Recorded data:
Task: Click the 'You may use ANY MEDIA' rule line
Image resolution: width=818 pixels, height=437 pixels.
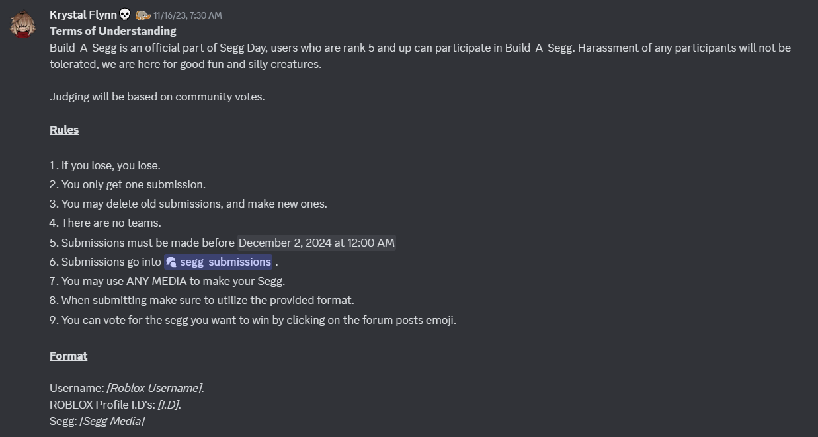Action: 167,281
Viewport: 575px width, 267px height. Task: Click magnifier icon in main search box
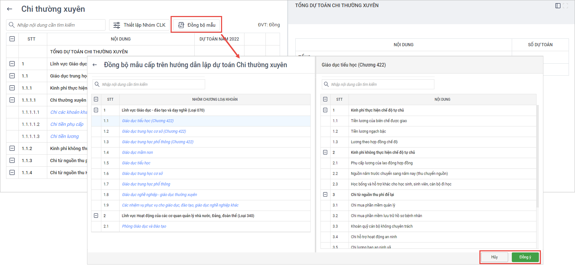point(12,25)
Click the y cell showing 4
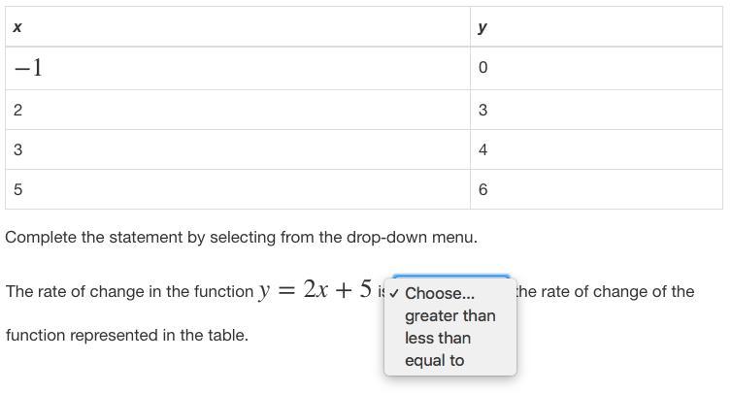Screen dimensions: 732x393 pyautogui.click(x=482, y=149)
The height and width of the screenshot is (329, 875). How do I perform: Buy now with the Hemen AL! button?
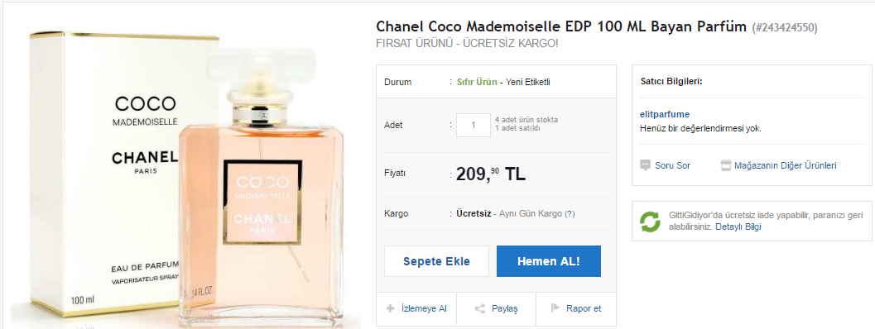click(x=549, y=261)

Work to be completed:
The copy must begin with the line containing "The height and", end with the last line of the material, match each line exactly, and hold no pictures.

Response area:
The height and width of the screenshot is (329, 875). How do I perform: Buy now with the Hemen AL! button?
click(x=549, y=261)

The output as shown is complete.